The 5-year survival rate for ESS is 54–100% at stage I and 30% at stage II, followed by a dramatic decrease to 11% at stages III and IV(2). However, patients in our study seemed to have a relatively good prognosis even in stage III or IV compared with previous studies. Most patients underwent radical resection of the tumor though a multidisciplinary team and received adjuvant therapy, which may prolong the overall survival time. In addition, the age in our patients was relatively young, and the oldest patient was only 56 years old, which may be associated with a better prognosis. According to a previous study, the risk of recurrence in LG-ESS is 10–20%, and 37–60% of patients show late tumor recurrence(3). Approximately 40% of recurrences were limited to the pelvis, and 60% occurred as distant metastases or as a combination of all forms of dissemination(32). The median period until the appearance of recurrence is 5.4–9.3 years in stages I and II and only 9 months in stages III and IV(32). Although the patients in our research were in an advanced stage, no patients showed a sign of recurrence during the follow-up period. The possible reason may be that most patients were followed up within 5 years, while late recurrence after more than 10–30 years are characteristic of this disease(11). Thus, long-term follow-up is crucial because of the high rate of late recurrence.

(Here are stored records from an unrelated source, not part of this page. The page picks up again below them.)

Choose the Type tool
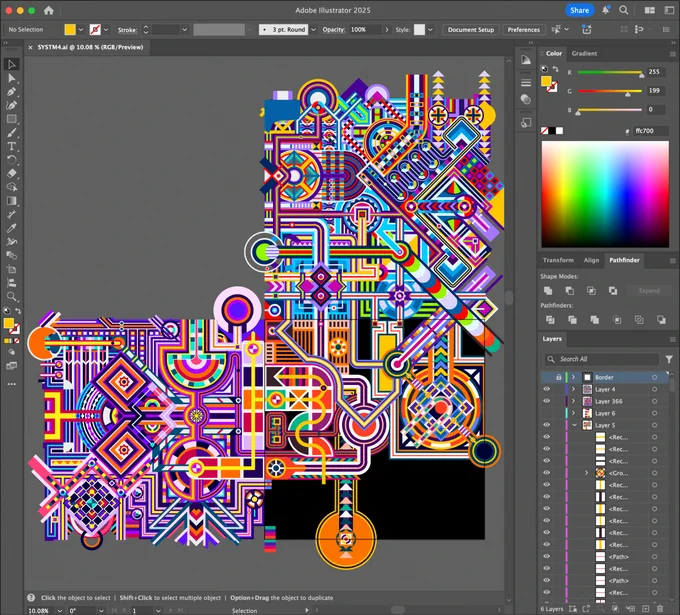The height and width of the screenshot is (615, 680). click(12, 146)
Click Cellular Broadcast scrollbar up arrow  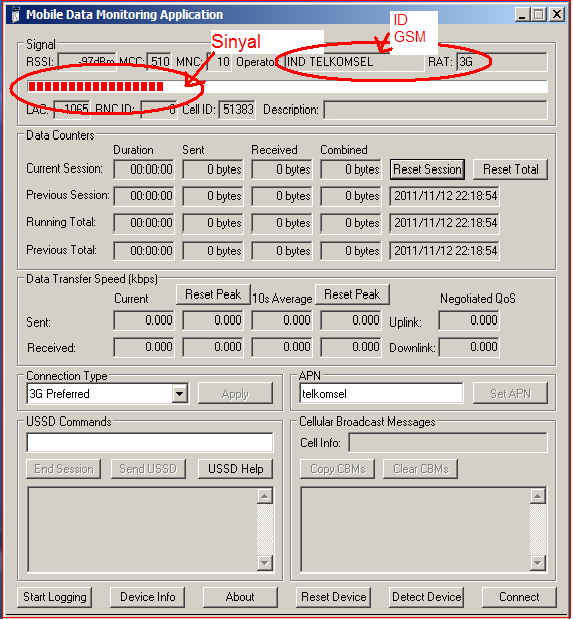tap(537, 496)
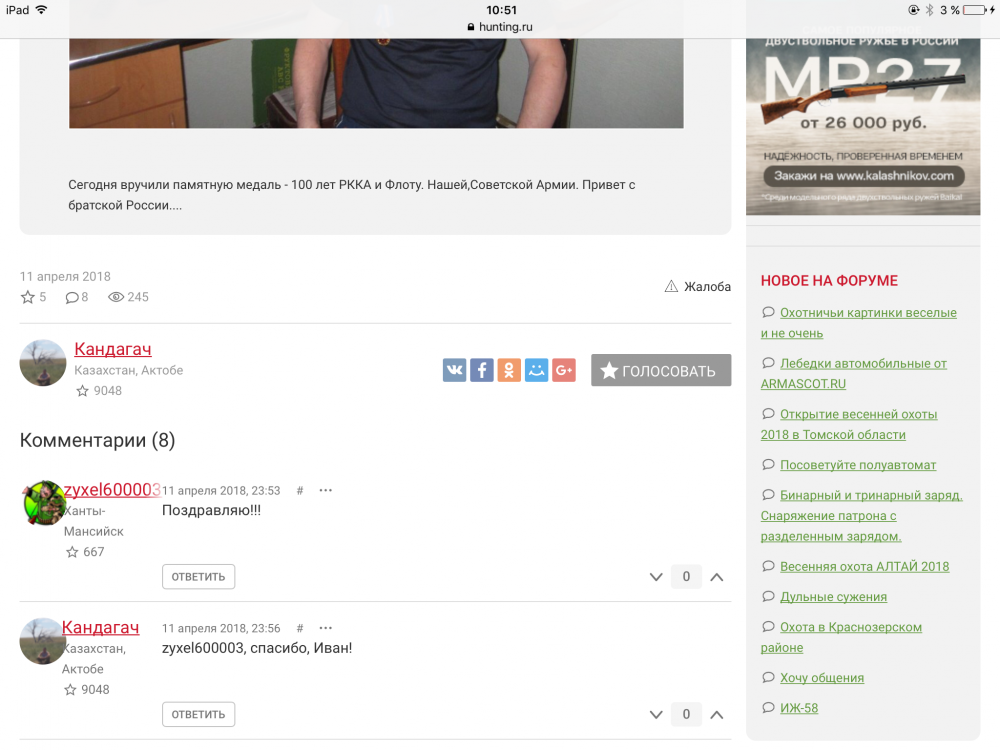Share the post via VK icon
This screenshot has height=750, width=1000.
pos(454,370)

In conclusion, LG-ESS with intracaval or intracardiac extension is an uncommon type of tumor. Due to the lack of effective detection methods, it can easily be misdiagnosed as IVL, and accurate diagnosis can only be made by means of histological evaluation postoperatively. Complete tumoral excision followed by adjuvant hormone therapy provides relatively long-term survival in most patients. Multidisciplinary treatment and regular follow-up for 10 or 20 years after initial diagnosis are necessary due to the high rate of late recurrence.